**What to work on:**
a – Answer these questions using the article on farm and forest carbon policy:
(i) Which task force is the TRCP a member of?
(ii) What change in funding for USDA conservation programs should Congress make, according to the task force?
(iii) Whom should the USDA recruit to work with its Extension offices?
b – The article on farm and forest carbon policy names the trusted representatives that farmers, ranchers, and foresters usually turn to for help. List every one of them.
c – Reproduce the article on farm and forest carbon policy without changes, everything from "We were proud" down to "and wood products.".

Six Ways to Help Farmers, Foresters, and Ranchers Combat Climate Change

We were proud to support a broad coalition effort to identify priority policies for improving private land habitat and capture more carbon

The TRCP has long been a vocal advocate for farmers, foresters, and ranchers who are strong partners in conservation. This commitment is most recently shown through our membership in the Bipartisan Policy Council Farm and Forest Carbon Solutions Task Force, a group of organizations working together to develop policy proposals that enhance climate-smart agriculture and forestry practices. We’re proud to support the resulting recommendations that recognize and incentivize actions by private landowners to invest in the productivity of their land, while delivering better wildlife habitat, more hunting and fishing access, greater resilience to the effects of climate change, and increased carbon stored in soils, forests, and wood products.

The task force recommendations cover a range of actions across six broad policy objectives. Here are some of the highlights.

Start With What’s Already Working

The task force recommended expanding existing Farm Bill programs that already deliver climate benefits and offer pathways to new market opportunities for farmers, ranchers, and forest landowners. To do this, Congress should double funding for USDA conservation programs. Conservation practices have been proven to improve habitat while also storing and sequestering more carbon. The TRCP supports boosting funding to deliver increased carbon sequestration and soil health, rather than borrowing from existing funding that supports much-needed wildlife and water quality. Learn more about Farm Bill conservation programs and take action in support of doubling investments in private land habitat.

Give Landowners More On-the-Ground Support

With new opportunities for landowners to implement natural climate solutions, there’s also a need to expand technical assistance to support them and address related workforce needs. The USDA should recruit private-sector partners to work with their Extension offices and provide training on climate-smart practices. Farmers, ranchers, and foresters can play a pivotal role in addressing climate change, but most don’t know how or where to start. When they do look for help, it’s usually within their own community or from trusted representatives, including agricultural retailers, cooperatives, seed and feed companies, other landowners, procurement foresters, and nonprofits. Many of the TRCP’s partners regularly serve in this capacity with existing networks and should be leveraged to expand access to and engagement with USDA programs.

**Data excerpts:**
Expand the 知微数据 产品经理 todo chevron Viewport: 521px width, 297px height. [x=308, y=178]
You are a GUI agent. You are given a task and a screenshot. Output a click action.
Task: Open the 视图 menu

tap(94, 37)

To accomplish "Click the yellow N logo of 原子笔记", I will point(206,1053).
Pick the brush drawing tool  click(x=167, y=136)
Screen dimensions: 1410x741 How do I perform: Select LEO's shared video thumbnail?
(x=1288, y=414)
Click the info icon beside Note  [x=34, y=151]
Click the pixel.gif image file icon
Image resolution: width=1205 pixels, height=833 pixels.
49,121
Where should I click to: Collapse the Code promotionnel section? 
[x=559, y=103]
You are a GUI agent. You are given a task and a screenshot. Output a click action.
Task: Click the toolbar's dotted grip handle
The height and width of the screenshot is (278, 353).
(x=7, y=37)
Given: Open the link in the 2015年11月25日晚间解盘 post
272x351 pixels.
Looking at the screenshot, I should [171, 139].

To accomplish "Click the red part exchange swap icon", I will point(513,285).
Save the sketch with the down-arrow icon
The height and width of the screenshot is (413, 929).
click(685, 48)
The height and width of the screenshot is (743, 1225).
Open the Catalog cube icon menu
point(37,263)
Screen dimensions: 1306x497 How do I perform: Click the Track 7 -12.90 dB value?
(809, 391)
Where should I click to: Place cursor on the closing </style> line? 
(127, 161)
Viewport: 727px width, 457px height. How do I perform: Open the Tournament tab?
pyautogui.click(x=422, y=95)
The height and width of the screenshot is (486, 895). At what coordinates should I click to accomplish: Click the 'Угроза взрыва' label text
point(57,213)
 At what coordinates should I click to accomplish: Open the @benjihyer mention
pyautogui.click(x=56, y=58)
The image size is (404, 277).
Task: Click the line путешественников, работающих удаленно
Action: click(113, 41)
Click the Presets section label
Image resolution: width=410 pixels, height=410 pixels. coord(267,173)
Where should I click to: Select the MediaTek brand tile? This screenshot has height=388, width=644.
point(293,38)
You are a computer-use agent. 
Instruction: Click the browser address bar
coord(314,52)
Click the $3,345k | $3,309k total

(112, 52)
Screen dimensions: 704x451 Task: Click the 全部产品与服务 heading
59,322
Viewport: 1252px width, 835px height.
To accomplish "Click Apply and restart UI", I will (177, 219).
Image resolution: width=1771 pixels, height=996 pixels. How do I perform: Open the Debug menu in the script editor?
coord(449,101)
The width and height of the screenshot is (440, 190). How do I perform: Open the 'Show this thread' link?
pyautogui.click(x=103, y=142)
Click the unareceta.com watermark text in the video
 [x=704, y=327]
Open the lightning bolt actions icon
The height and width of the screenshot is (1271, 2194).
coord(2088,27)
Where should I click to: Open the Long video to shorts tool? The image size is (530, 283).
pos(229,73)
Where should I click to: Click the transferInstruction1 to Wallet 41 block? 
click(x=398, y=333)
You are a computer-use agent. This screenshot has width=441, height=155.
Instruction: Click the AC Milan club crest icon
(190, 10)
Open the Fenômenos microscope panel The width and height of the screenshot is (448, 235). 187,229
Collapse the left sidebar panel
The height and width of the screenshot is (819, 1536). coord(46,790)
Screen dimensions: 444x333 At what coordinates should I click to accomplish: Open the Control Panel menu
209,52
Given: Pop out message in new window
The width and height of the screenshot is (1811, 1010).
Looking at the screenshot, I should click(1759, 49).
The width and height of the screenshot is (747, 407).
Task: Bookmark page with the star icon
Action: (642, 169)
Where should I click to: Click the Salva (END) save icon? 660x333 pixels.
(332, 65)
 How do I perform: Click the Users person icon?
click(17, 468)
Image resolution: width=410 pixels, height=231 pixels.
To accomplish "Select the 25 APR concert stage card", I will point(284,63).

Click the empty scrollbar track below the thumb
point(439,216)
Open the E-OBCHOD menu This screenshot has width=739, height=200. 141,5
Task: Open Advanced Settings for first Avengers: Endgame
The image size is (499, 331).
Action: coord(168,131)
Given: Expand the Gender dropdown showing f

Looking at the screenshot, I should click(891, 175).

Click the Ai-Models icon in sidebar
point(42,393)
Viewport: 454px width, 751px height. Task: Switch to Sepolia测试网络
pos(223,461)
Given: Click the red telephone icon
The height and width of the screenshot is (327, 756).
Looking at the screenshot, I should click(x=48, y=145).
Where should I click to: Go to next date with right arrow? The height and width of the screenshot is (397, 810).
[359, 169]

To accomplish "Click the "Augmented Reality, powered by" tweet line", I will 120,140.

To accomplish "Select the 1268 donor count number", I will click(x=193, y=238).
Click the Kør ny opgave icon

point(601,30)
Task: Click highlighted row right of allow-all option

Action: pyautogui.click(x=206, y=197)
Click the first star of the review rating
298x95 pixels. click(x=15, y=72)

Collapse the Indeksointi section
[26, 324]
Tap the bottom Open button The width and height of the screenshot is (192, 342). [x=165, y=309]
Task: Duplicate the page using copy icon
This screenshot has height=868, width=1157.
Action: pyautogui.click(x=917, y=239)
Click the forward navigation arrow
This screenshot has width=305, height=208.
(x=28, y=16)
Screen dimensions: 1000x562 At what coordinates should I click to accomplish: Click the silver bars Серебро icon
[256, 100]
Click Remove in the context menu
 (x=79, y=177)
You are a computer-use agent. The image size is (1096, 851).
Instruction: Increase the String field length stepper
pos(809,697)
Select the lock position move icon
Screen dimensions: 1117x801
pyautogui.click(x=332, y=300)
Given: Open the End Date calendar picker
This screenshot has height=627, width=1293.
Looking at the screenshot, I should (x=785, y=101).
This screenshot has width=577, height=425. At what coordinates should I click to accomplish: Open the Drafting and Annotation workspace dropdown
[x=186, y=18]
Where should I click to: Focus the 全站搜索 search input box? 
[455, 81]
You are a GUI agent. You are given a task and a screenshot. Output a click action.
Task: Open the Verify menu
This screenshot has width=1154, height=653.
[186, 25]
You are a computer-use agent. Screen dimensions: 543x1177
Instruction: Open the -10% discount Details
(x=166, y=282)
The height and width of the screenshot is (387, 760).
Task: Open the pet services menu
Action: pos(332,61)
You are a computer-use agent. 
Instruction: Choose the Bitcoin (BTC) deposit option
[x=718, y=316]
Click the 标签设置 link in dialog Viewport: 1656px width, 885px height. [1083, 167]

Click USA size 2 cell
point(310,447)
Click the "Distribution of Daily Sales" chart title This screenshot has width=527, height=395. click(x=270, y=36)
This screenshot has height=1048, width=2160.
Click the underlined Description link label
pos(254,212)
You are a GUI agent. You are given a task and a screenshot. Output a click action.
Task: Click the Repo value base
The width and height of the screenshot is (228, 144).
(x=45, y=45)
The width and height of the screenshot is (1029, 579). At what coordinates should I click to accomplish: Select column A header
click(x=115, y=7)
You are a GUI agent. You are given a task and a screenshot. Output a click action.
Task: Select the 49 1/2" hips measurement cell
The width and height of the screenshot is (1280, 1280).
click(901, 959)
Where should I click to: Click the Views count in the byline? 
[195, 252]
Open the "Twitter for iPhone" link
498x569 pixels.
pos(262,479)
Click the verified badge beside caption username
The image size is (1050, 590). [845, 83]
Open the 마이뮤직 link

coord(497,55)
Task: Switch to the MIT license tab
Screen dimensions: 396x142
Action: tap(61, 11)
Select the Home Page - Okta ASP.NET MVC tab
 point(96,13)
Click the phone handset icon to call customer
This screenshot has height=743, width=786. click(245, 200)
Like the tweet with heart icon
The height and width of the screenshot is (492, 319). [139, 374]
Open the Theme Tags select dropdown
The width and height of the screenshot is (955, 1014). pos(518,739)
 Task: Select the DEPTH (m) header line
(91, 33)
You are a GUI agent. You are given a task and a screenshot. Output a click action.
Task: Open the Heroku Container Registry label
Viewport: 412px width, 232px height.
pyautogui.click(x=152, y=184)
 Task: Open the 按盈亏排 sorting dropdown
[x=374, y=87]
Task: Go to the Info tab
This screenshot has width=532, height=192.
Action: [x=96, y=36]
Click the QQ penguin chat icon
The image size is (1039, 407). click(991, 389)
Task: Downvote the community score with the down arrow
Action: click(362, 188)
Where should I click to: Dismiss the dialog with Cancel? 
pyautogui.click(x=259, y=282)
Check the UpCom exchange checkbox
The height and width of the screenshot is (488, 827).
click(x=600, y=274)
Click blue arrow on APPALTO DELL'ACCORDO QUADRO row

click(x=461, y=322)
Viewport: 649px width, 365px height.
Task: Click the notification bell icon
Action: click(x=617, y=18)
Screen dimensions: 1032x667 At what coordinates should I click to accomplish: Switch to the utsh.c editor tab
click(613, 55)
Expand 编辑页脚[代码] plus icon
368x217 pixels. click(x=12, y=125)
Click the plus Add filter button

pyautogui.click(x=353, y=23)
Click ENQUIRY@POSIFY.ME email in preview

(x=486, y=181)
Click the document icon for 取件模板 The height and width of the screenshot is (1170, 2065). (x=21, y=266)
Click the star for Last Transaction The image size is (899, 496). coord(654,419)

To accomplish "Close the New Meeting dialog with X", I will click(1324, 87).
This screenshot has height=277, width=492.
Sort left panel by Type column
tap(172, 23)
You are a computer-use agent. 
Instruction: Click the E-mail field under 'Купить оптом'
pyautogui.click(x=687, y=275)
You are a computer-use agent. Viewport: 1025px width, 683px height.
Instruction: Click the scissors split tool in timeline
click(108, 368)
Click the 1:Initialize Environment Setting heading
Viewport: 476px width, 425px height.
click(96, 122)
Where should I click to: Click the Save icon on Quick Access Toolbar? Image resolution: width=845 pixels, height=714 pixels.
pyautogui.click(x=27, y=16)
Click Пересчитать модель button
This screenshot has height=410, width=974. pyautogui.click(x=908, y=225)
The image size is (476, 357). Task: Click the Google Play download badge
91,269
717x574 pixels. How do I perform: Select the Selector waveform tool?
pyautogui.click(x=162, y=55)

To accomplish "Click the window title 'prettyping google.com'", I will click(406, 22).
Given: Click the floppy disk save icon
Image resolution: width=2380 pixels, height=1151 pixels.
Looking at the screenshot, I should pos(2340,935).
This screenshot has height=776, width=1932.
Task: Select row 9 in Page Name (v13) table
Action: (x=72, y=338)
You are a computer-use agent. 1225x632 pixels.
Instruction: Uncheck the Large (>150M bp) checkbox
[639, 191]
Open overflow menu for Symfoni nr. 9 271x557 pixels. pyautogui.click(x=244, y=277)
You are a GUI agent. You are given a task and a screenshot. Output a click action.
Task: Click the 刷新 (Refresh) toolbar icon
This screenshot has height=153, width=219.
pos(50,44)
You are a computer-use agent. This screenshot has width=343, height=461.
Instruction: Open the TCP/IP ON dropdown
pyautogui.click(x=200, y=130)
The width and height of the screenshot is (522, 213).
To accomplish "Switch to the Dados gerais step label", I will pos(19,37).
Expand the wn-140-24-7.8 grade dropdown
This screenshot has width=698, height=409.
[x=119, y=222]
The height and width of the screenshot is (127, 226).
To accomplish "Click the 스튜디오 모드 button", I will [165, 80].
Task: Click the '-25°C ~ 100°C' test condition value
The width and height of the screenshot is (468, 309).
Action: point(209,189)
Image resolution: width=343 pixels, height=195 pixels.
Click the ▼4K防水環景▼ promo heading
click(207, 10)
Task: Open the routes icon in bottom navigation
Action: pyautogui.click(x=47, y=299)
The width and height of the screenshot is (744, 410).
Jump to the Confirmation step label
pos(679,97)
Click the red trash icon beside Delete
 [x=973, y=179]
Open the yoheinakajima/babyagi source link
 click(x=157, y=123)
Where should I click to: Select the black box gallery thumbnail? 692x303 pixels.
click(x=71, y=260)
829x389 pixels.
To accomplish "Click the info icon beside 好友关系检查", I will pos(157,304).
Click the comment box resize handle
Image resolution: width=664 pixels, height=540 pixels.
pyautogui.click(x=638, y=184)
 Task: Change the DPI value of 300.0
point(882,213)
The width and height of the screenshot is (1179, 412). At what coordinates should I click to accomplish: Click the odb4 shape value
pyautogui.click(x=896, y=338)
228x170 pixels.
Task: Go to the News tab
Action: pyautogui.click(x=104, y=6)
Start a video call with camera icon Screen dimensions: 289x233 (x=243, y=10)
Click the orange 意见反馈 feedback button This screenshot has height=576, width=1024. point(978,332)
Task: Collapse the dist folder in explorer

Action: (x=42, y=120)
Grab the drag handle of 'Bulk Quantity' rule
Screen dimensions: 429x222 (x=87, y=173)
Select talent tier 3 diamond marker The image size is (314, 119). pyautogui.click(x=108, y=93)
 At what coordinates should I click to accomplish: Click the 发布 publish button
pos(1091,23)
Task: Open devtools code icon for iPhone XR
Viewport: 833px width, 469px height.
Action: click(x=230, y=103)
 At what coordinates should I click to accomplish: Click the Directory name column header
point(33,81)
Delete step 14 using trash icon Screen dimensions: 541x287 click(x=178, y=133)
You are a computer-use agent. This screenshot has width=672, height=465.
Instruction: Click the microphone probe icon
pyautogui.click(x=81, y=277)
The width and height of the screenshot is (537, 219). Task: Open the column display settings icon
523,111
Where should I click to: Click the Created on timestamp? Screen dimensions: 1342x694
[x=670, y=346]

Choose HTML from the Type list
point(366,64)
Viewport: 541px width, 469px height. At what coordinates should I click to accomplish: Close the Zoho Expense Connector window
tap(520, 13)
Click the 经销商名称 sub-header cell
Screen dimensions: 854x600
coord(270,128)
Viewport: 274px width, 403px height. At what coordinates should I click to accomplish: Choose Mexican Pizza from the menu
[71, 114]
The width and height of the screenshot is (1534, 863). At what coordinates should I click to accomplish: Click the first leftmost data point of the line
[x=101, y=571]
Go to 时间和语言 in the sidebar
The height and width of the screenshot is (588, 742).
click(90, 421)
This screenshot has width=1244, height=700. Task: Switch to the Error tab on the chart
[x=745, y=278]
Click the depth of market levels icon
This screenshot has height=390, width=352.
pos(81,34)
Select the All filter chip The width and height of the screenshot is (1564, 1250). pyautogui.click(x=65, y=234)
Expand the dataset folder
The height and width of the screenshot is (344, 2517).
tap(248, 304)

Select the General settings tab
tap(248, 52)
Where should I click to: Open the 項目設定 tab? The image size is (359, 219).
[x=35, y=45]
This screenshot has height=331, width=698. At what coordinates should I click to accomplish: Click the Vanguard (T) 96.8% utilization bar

**Problem solutions:**
a –
(i) The Bipartisan Policy Council Farm and Forest Carbon Solutions Task Force.
(ii) Congress should double the funding.
(iii) Private-sector partners.

b – Agricultural retailers, cooperatives, seed and feed companies, other landowners, procurement foresters, and nonprofits.

c –
We were proud to support a broad coalition effort to identify priority policies for improving private land habitat and capture more carbon

The TRCP has long been a vocal advocate for farmers, foresters, and ranchers who are strong partners in conservation. This commitment is most recently shown through our membership in the Bipartisan Policy Council Farm and Forest Carbon Solutions Task Force, a group of organizations working together to develop policy proposals that enhance climate-smart agriculture and forestry practices. We’re proud to support the resulting recommendations that recognize and incentivize actions by private landowners to invest in the productivity of their land, while delivering better wildlife habitat, more hunting and fishing access, greater resilience to the effects of climate change, and increased carbon stored in soils, forests, and wood products.